Years went by and I found myself being 15 years of age. The apartment where I was supposed to live was only a place for me to sleep. While we always were on good terms he had plenty of problems of his own to manage me. I had to take care of myself. After the seventh form it was clear that I would never make it through high school. The path laid out in front of me was business school and a job in a supermarket. I had no ambitions but just wanted to live from day to day.
My lack of goals in life and my grades in school was not something my mother was fond of. She really wanted me to take the High school exam. But school was of no interest for me. My life was filled with friends, parties and latest my boyfriend which I will choose to call John. We were together all the time and I often slept at his place which my father did choose to accept. When my mother learned of John she exploded. My father told her to forget it. He had the custody of me. She had elected to leave and he was in charge.
Then she offered that I could go to live with her and spend a year in a high school in her town. Due to the strict requirements to the curriculum in Danish Schools made by the Danish department of education I could not transfer credits back to Denmark but as she told me it would be a nice change for me to experience something new. I was tempted but it would mean that I would leave my boyfriend behind so I declined as politely as I could.

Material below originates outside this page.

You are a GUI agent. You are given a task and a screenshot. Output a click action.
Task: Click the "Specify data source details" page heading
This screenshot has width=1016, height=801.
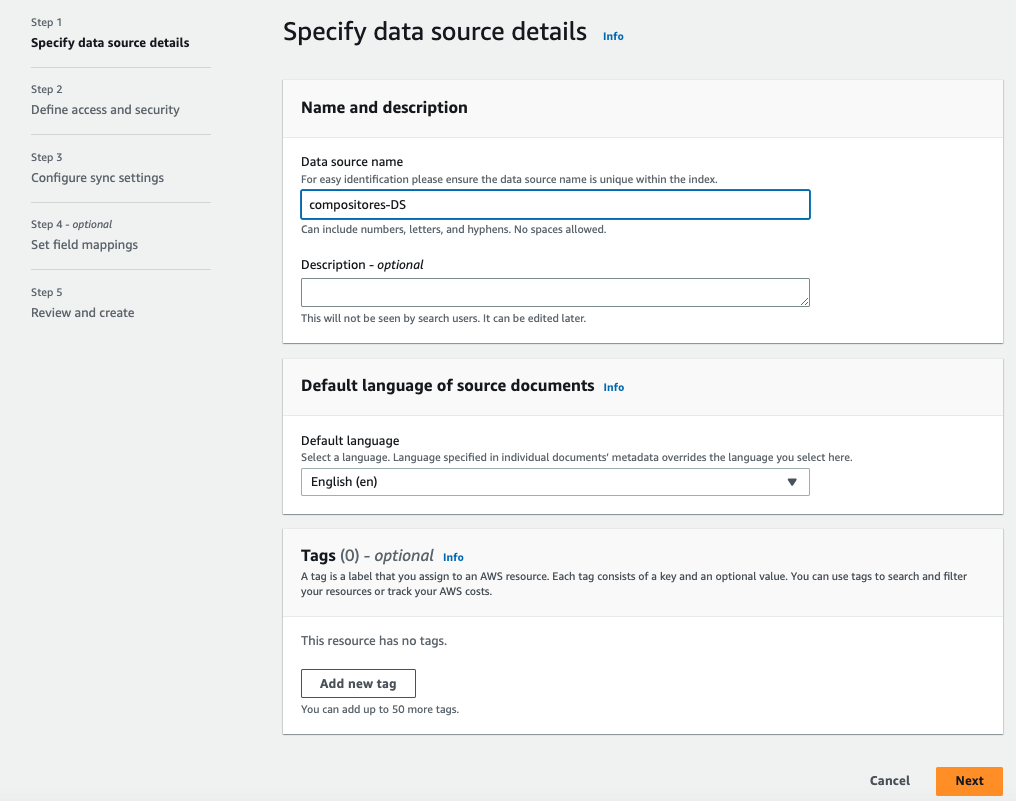pos(435,32)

I have to assure you that I would have gone back at once demanding custody if I had learned sooner how you lived. I was shocked when I realized that you were very much on your own. I realized that there are many places here in the United States where children seem to have been born to live their adult life in prisons but I also believe that it is excuses. Everybody have their own future in their hand. Everyone can decide whether to turn right or left when they leave their house in the morning.
You were 15 when you told me in a letter about your boyfriend. It was then I decided to save you. I understood that your lack of motivation was result of your upbringing and the laidback approach to life Danes in general seem to suffer from. I believe that it is grossly error which could make your life kind of wasted. I believe that you should reach out for your full potential and I continue to believe it even now where I realize that I have no more saying in what you decide in life.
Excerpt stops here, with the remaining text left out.